Circulavam em Israel notícias que indicavam que a Indonésia poderia ser o próximo país muçulmano a normalizar as relações com o Estado judaico. Mas o presidente telefonou a Mhamoud Abbas desmentindo essa possibilidade.

O presidente da Indonésia, Joko Widodo, telefonou ao presidente da Autoridade Palestina, Mahmoud Abbas, para lhe garantir que Jacarta não prevê aderir ao grupo de países muçulmanos que vão normalizar as relações diplomáticas – desmentindo assim, pelo menos para já, notícias que davam o país asiático como o próximo da lista a aderir ao processo, gizado pelo antigo presidente Donald Trump.

“Apesar das rápidas mudanças no Médio Oriente, a Indonésia não tomará nenhuma medida para normalizar as relações com Israel até que uma paz permanente e abrangente seja alcançada entre os palestinianos e os israelitas”, disse Widodo a Abbas, de acordo com fontes da Autoridade Palestiniana.

Widodo assumiu o seu engajamento com causa palestiniana e a rejeição dos recentes acordos de normalização firmados entre Israel e os Emirados Árabes Unidos, Bahrein, Marrocos e Sudão. Tal como acontece com a rei saudita, o presidente indonésio diz que não firmará qualquer acordo com Israel enquanto não houver uma solução de dois Estados.

Segundo as mesmas fontes, Abbas agradeceu ao presidente indonésio o seu apoio e atualizou Widodo sobre os últimos desenvolvimentos relacionados com os esforços de Ramallah, que funciona como capital da Palestina, para alcançar a condição de Estado.
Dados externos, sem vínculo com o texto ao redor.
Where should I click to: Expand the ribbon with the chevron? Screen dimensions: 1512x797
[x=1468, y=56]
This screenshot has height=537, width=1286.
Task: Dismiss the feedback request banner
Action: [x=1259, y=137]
A Indonésia, a nação muçulmana mais populosa do mundo, nunca teve laços diplomáticos formais com Israel e há muito que apoia as aspirações palestinianas face a um Estado independente, com a capital em Jerusalém oriental.

Segundo os jornais israelitas – que deram eco da notícia – autoridades israelitas terão sondado de forma informal a possibilidade de estabelecimento de relações diplomáticas com a Indonésia, que terão sido rejeitadas.

A Indonésia estaria numa lista de países asiáticos muçulmanos na Ásia dispostos a normalizar as relações com Israel, mas o telefonema para a Palestina parece ter sido feito para provar o contrário.